Sie meint, so manches Fehlverhalten der ADSler im Grundschulalter wird durch Streß verstärkt, dazu gehört Störverhalten, Lügen etc.- und der Streß entsteht dadurch, daß sie mit den sozialen Anforderungen der Schule oft überfordert (bei Hochbegabung außerdem auch noch mit dem Stoff unterfordert) sind. Und wenn man sich dann ausschließlich darauf konzentriert, das Fehlverhalten abzustellen, verstärkt man den Streß und blockiert so genau die Entwicklung, die man eigentlich fördern möchte. Fazit: es ist wahnsinnig wichtig, genau in dieser Situation dem Zwerg den Rücken (und das Selbstwertgefühl) zu stärken. Wobei ich nach wie vor der Meinung bin, daß ich deshalb noch lange nicht alles durchgehen lassen kann, aber somit stehe ich vor der schwierigen Aufgabe, die rote-Karten-Sache auf eine Art durchzuziehen, die dem Jungen zusätzlich auch noch ermöglicht, sich zu Hause bei mir sicher und geborgen zu fühlen. Also nicht "konsequent, aber freundlich", sondern vor allem freundlich, und so weit möglich dabei auch konsequent...uffi....

sie hat recht, der Streß machts schlimmer, und die Schulsituation ist Streß pur. Ich weiß nur noch nicht so recht, wie man das erleichtern kann.

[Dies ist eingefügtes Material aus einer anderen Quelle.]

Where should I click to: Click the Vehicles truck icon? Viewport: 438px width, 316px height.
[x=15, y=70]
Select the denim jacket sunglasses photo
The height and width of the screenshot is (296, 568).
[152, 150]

Zuhause mags gehen, aber wenn man täglich damit befaßt ist, die in der Schule geschlagenen Wunden zu lecken, wie solls dann gehen?

Gruß
Petra

von Petra F. - am 08.09.2003 18:02

Interessante Strategie!

Echt interessant, diese Strategie.
Setzt aber wohl erstens ein gewisses 'Mindestalter' voraus (wie alt sind denn die Beiden?) und dazu noch eine Kenntnis über die Klassenkameraden (wer sich denn eignet oder auch nicht) für solch eine 'Aufgabe'.

Gruß

Bernd

von Max56 - am 08.09.2003 22:28

Diskriminierung und Lehrer

Ob man da auf Lehrer 'setzen' mag, ist für mich seit kurzem eher zweifelhaft.

Meine Große hat in ihrer Klasse eine Mitschülerin. Diese ist hat einen farbigen Vater. In der Klasse befinden sich zwei Mitschüler, die sich mit Sprüchen wie: "Hitler war super" und "Juden vergasen ist geil" 'profilieren' wollen.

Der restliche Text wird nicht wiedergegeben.